The optimal annealing temperature (Tanopt) for every miR-Q assay was first proven by performing a conventional PCR with an annealing temperature gradient ranging from 53 to 65°C. The reaction was performed with 4 nM short-miR-x-rev, 100 nM MP-fw, and 100 nM MP-rev using the Immolase DNA Polymerase (Bioline, Luckenwalde, Germany). The reaction was carried out according to the qPCR conditions (see below) in 25 μl final volume using 2 μl of cDNA, which was obtained from RT reaction with 10 pM of the particular synthetic miRNA. The product size ranged from 82 to 85 bp, depending on the miRNA being detected. After the Tanopt was determined, the cDNA was quantified using the Rotor-Gene 3000 real-time Detection System (Corbett Life Science, Sydney, Australia) as well as the StepOnePlus™ Real-Time PCR System (Applied Biosystems, Darmstadt, Germany).

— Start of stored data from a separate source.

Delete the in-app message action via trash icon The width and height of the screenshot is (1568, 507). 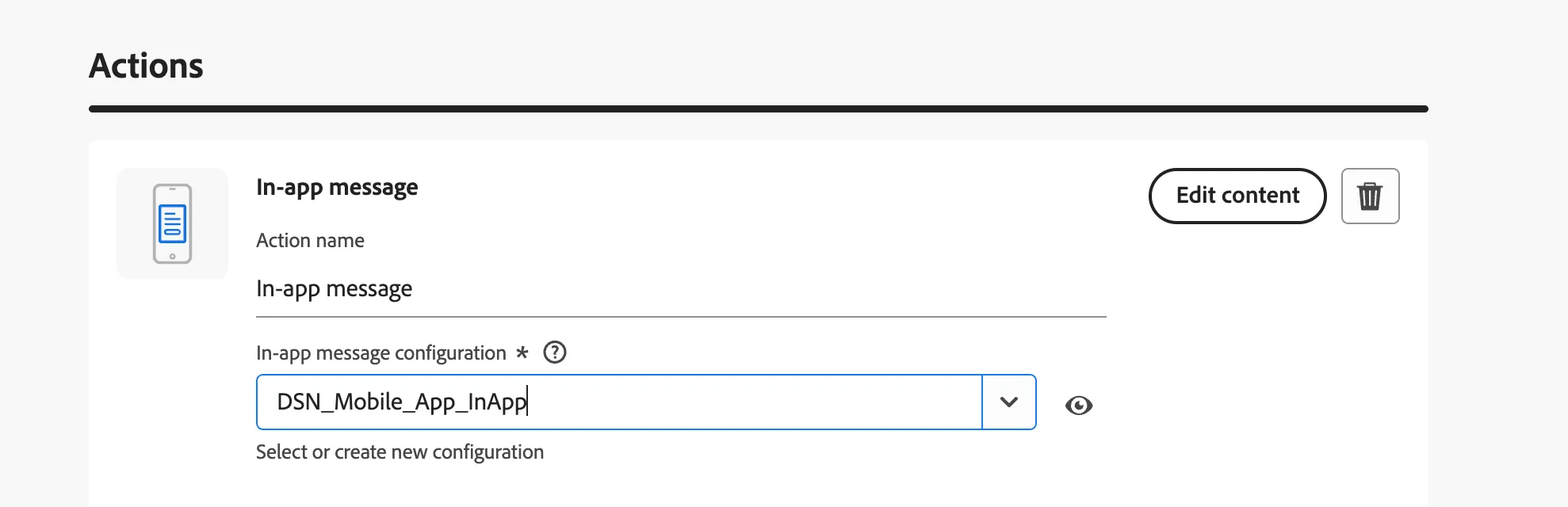click(1370, 196)
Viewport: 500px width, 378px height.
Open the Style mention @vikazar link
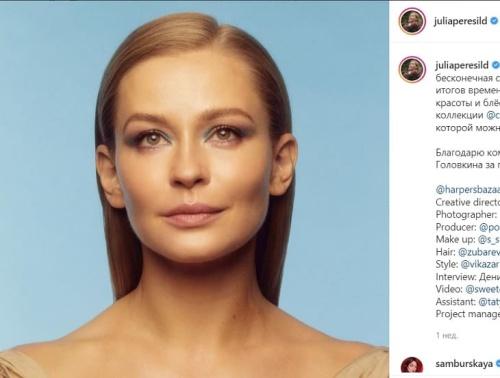[480, 265]
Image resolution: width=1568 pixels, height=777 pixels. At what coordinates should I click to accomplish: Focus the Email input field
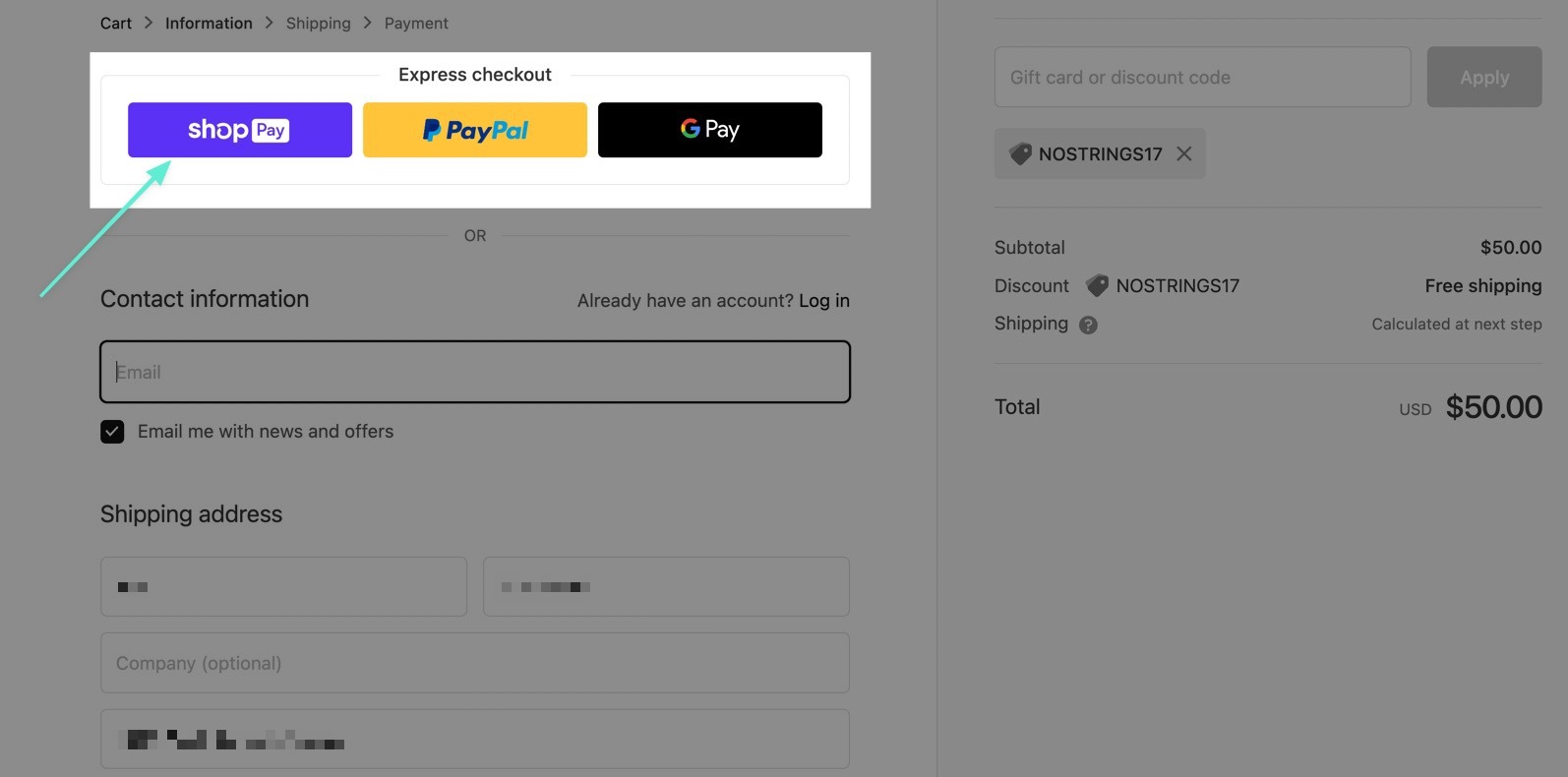pyautogui.click(x=474, y=372)
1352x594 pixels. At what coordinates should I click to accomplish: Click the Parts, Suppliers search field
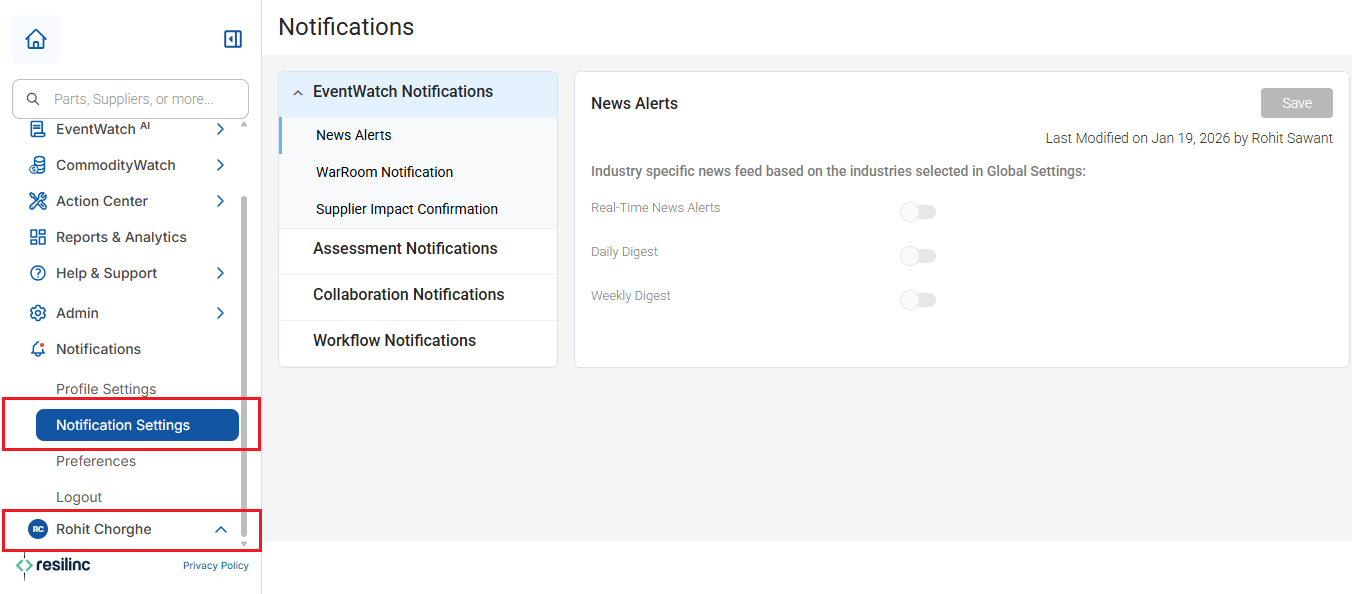tap(130, 99)
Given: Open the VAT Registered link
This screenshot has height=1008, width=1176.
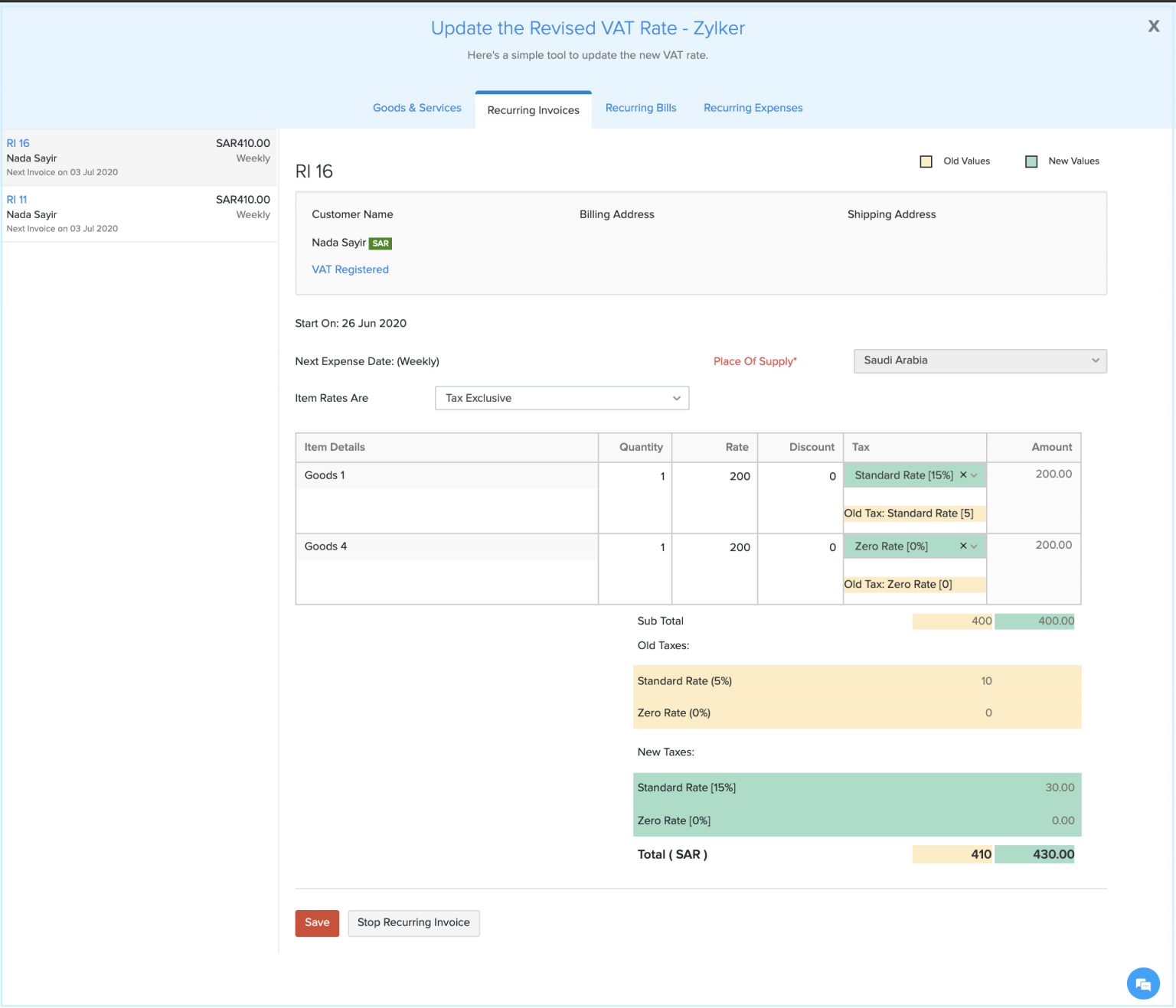Looking at the screenshot, I should pyautogui.click(x=350, y=269).
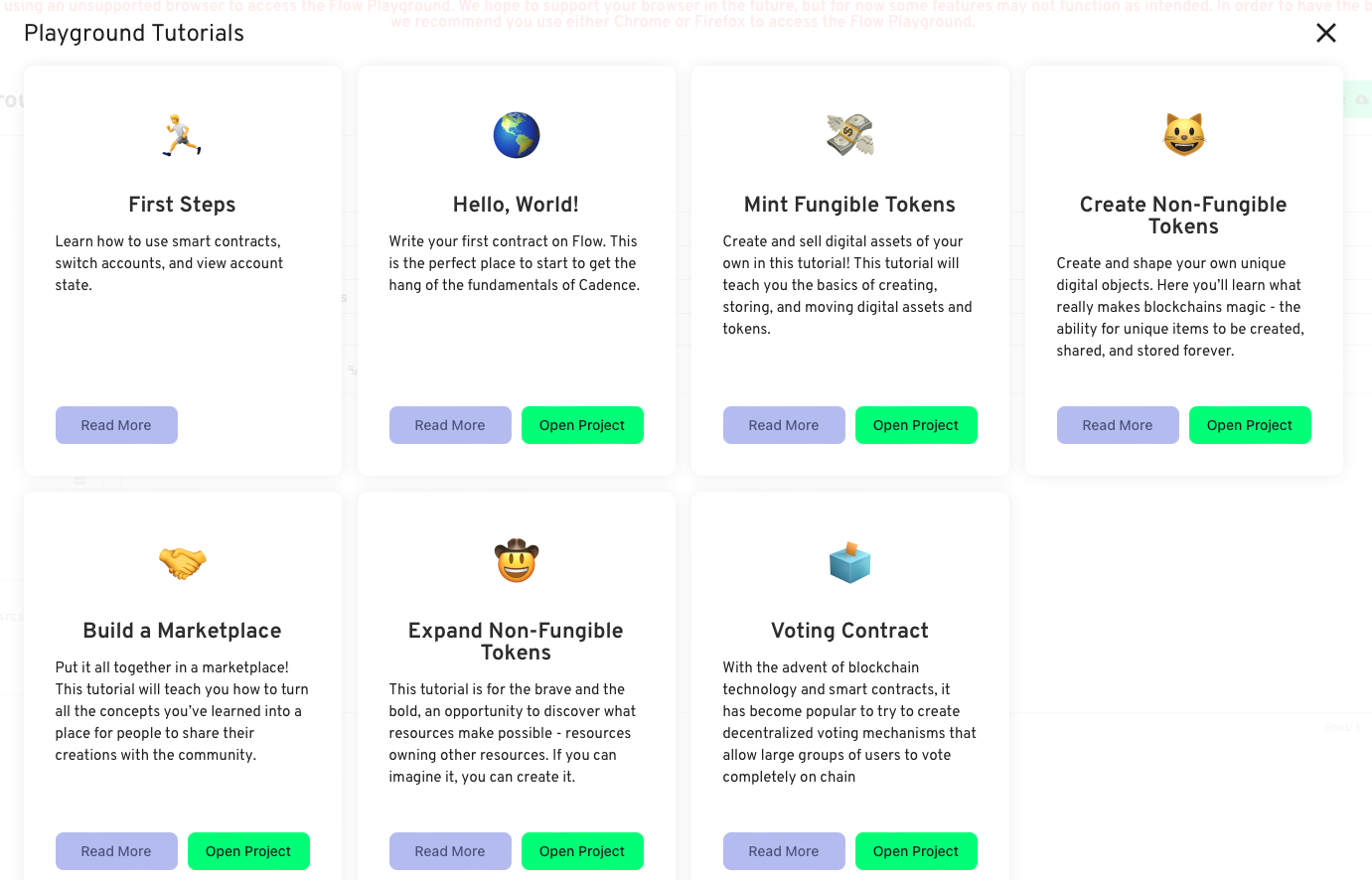Close the Playground Tutorials dialog

pos(1325,33)
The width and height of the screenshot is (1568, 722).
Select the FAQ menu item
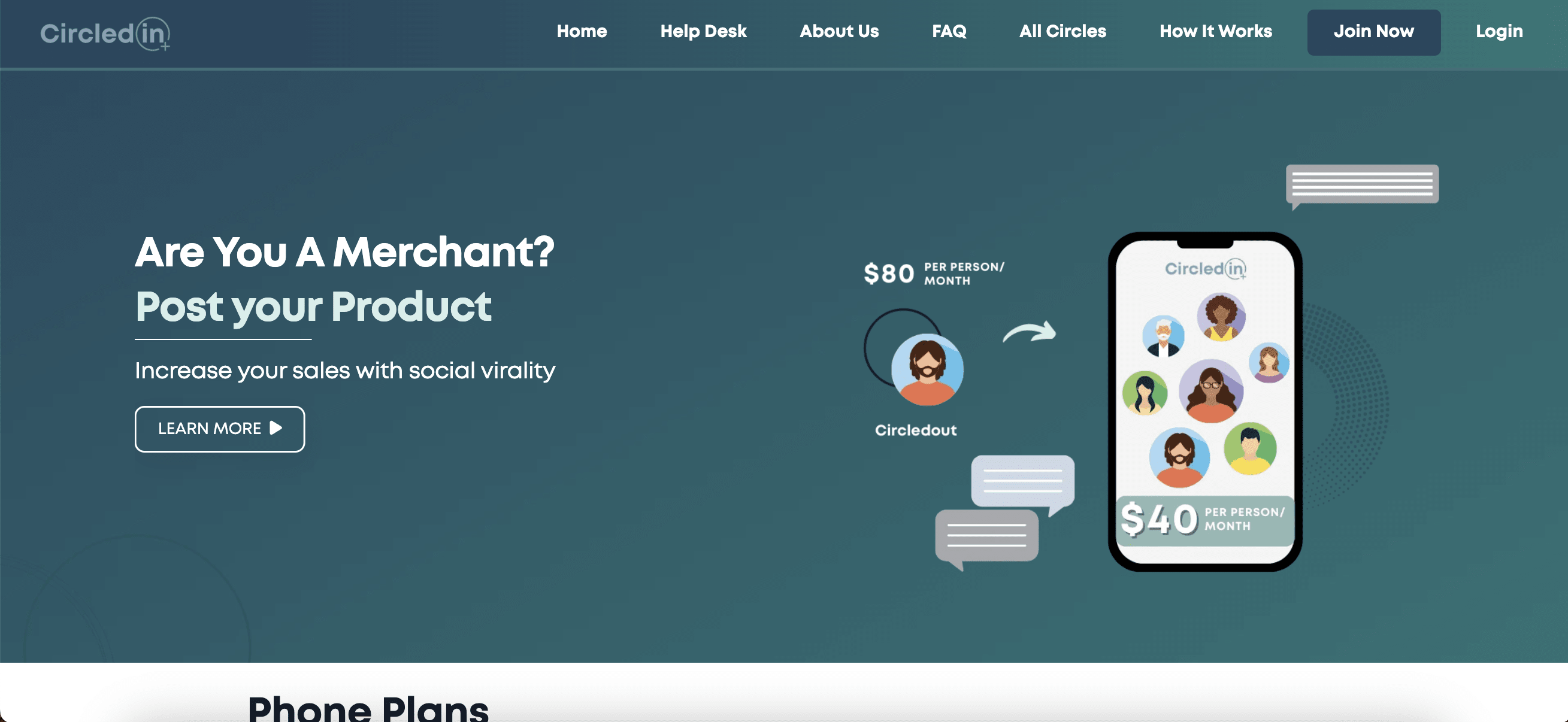[x=949, y=31]
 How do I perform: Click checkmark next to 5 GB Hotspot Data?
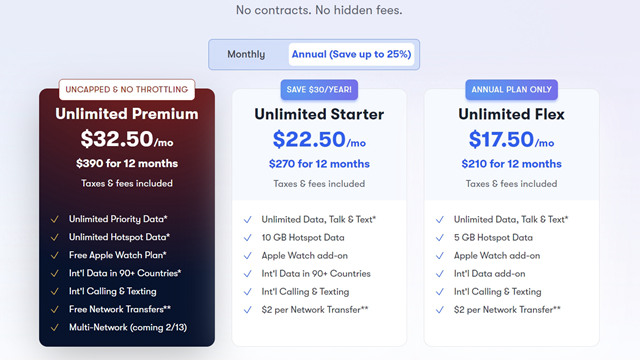[x=440, y=238]
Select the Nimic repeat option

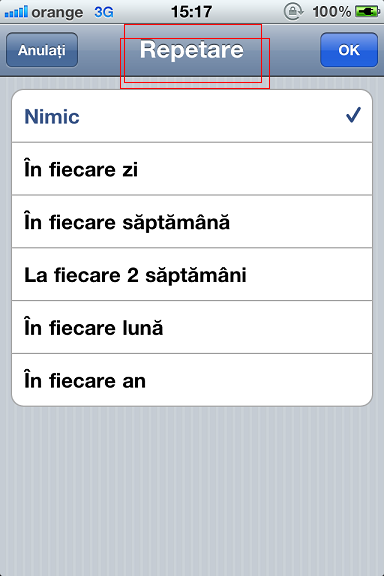(192, 116)
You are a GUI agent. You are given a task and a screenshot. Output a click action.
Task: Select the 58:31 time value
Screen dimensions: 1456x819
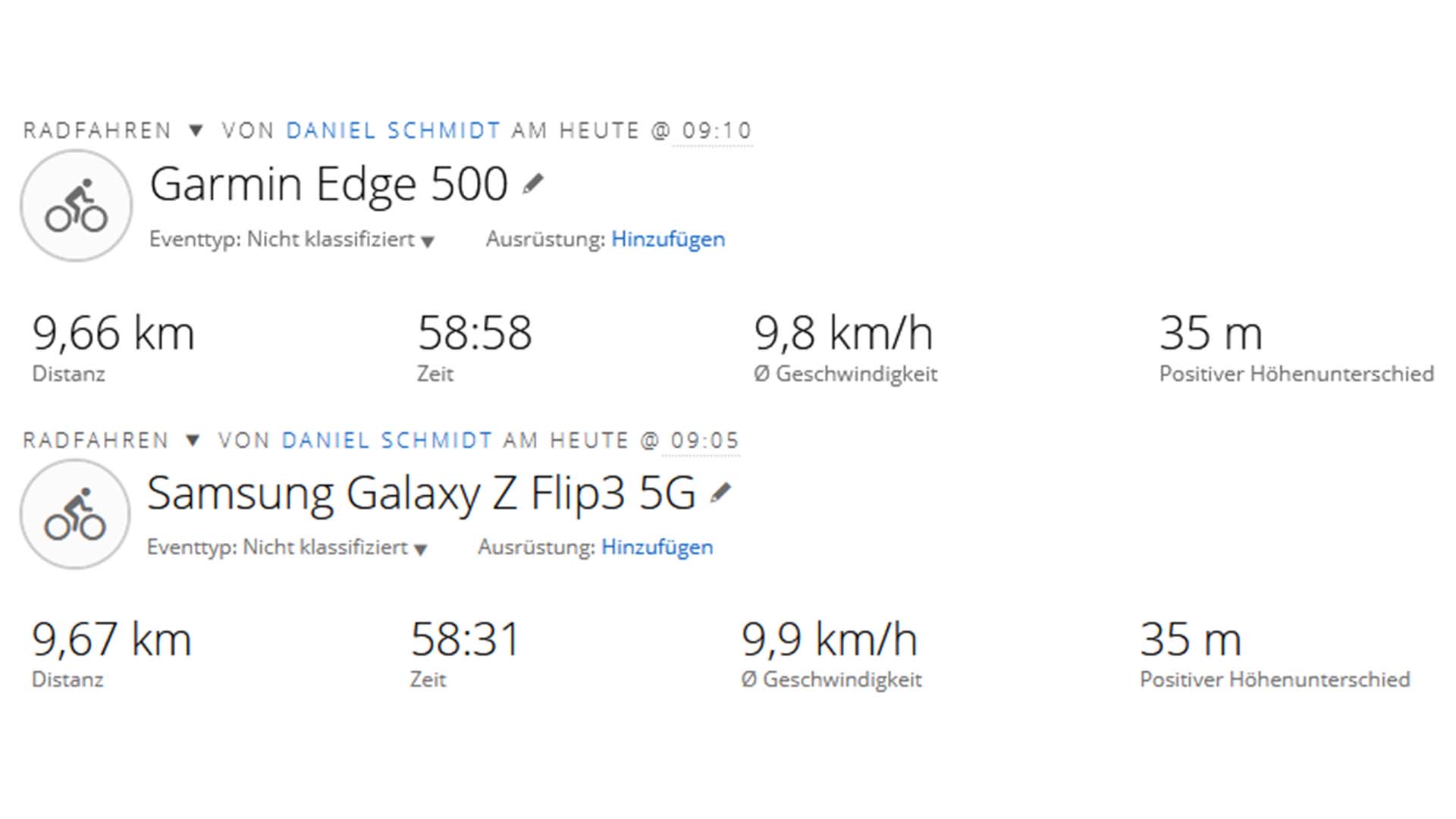tap(465, 639)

For this purpose, triplicate measurements of 2 μl cDNA were made in 10 μl final reaction volume. SYBR Green qPCR was performed using the SensiMix DNA Kit (Quantace Ltd., Berlin, Germany), 4 nM short-miR-x-rev, 100 nM MP-fw, and 100 nM MP-rev. The amplification was carried out via the first step at 95°C for 10 min, followed by 40 cycles with 15 s at 95°C, 10 s at the particular annealing temperature (Table 1), and 20 s at 72°C. The fluorescence signal was acquired at 72°C and the Ct values were converted into fM miRNA, using a miRNA-specific calibration curve. MiRNA amounts were determined by triplicate measurements for each sample, compared with a calibration curve established by reverse transcription of serially diluted amounts of the particular synthetic miRNA in the presence of 50 ng bacterial total RNA. The RT reaction of non-spiked bacterial total RNA samples and no template controls were used as negative controls.

5S ribosomal RNA normalisation

Sample-to-sample variation of miRNA expression in porcine intestinal samples was corrected by normalisation with 5S rRNA chosen as a housekeeping gene. Firstly, 50 ng of porcine total RNA was reverse-transcribed using the RevertAid™ M-MuLV Reverse Transcriptase (Fermentas GmbH), according to the manufacturer's protocol using random Hexamers. 5S rRNA molecules were quantitated by triplicate measurements of 2 μl cDNA in 10 μl final reaction volume. SYBR Green qPCR was performed using the SensiMix DNA Kit (Quantace Ltd.) and 0.2 μM of each primer 5S rRNA-fw and 5S rRNA-rev (table 1). Amplification was carried out via the first step at 95°C for 10 min, followed by 40 cycles with 15 s at 95°C, 10 s at 60°C and 20 s at 72°C, providing an amplicon of 114 bp. The fluorescence signal was acquired at 72°C and Ct values were converted into fg 5S rRNA per qPCR reaction using a calibration curve, which was established by serial dilutions of the corresponding PCR product. Normalisation was performed by calculating the miRNA:5S rRNA expression ratios.